CLOSURE of dairy manufacturing plants by big processing companies as they rationalise their operations in an environment of falling national milk production often puts them at odds with the industry or local communities.
Processors prefer to mothball the unwanted plants rather than sell them to other — often smaller — dairy companies so they do not lose milk to competition.
They are happy to wear the flak from communities concerned about job losses.
Smaller dairy companies are often willing buyers but the larger dairy processors are usually unwilling sellers.
Smaller dairy companies would be willing buyers of Fonterra’s Dennington plant or Murray Goulburn’s Rochester factory.

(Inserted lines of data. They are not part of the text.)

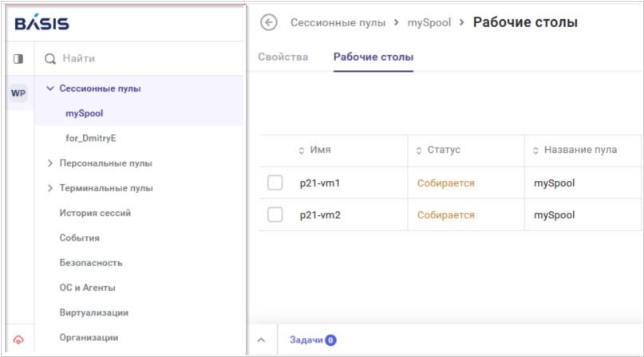Sort by Статус column arrows
The width and height of the screenshot is (644, 357).
pyautogui.click(x=419, y=151)
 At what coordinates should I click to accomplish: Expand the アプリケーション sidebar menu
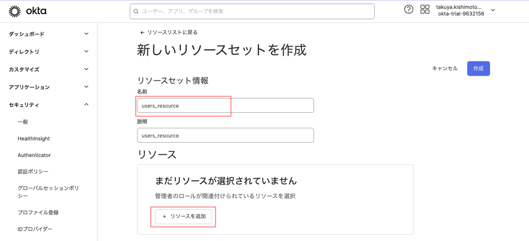point(48,87)
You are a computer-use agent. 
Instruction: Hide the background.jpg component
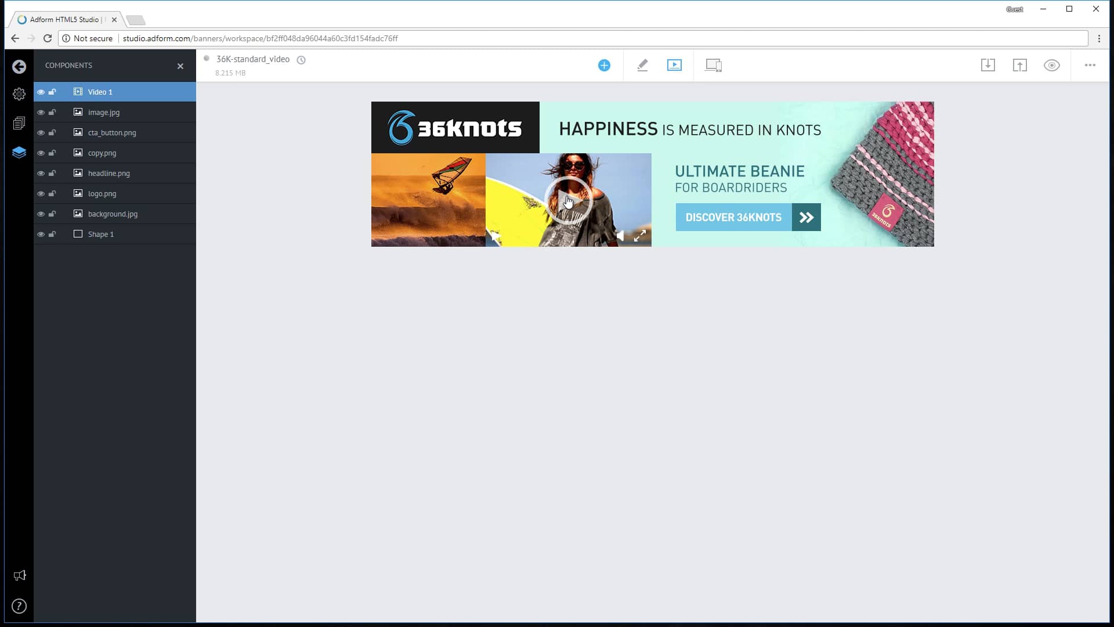click(x=41, y=214)
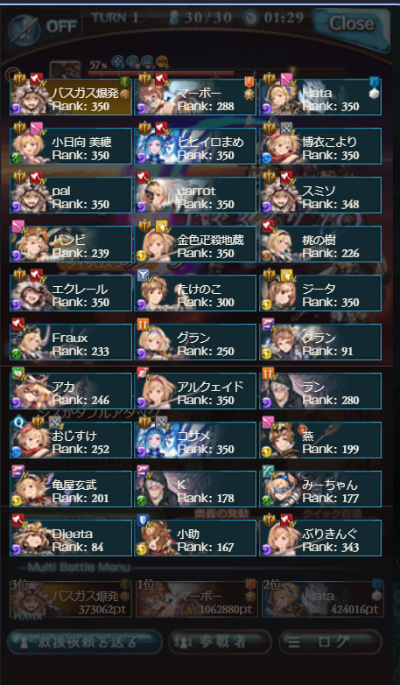Click shield class icon on 小助
Viewport: 400px width, 685px height.
coord(143,520)
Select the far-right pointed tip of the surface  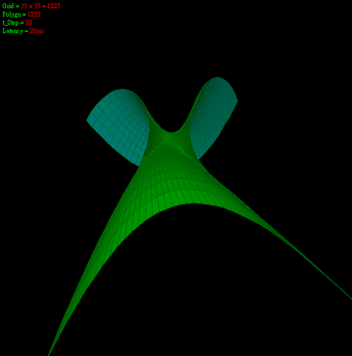pyautogui.click(x=348, y=297)
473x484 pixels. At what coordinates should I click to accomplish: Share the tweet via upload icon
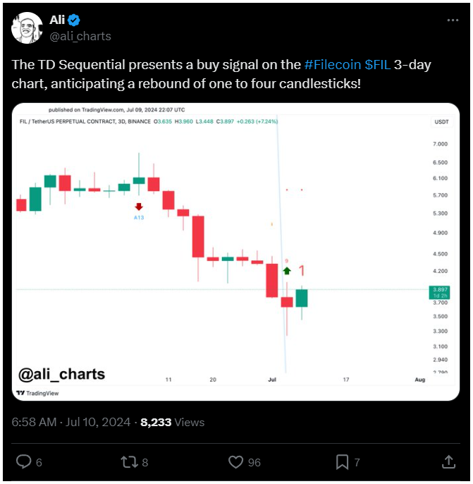[448, 461]
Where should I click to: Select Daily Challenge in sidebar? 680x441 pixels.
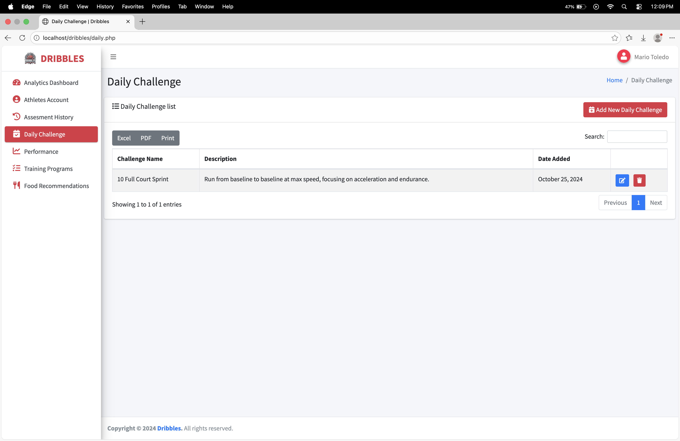click(45, 135)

One industry source, who did not wish to be named, said the sites had intrinsic value continuing as dairy plants.
He said few dairy companies would be interested in continuing to run Fonterra’s ageing eight tonnes an hour spray dryer at Dennington.
“But a lot of people would want the site,” he said.
The source said it cost about $50 million to buy a spray dryer. But it would cost another $50 million in further costs to buy a greenfields factory site for milk powder production, including planning, approval and other costs.
Brownfield sites, such as Dennington and Rochester, can provide savings in terms of shell for new equipment, plus ancillary infrastructure and licensing costs.
The source said, if smaller dairy companies could buy closed sites for $10-$20 million, they were about $30-$40 million in front of where they would be if they had to start from scratch. He said the big companies did not want to sell for competition reasons.
“It’s not just about having smaller companies competing for milk from dairy farmers, but also for supermarket shelf space (for finished retail product),” he said.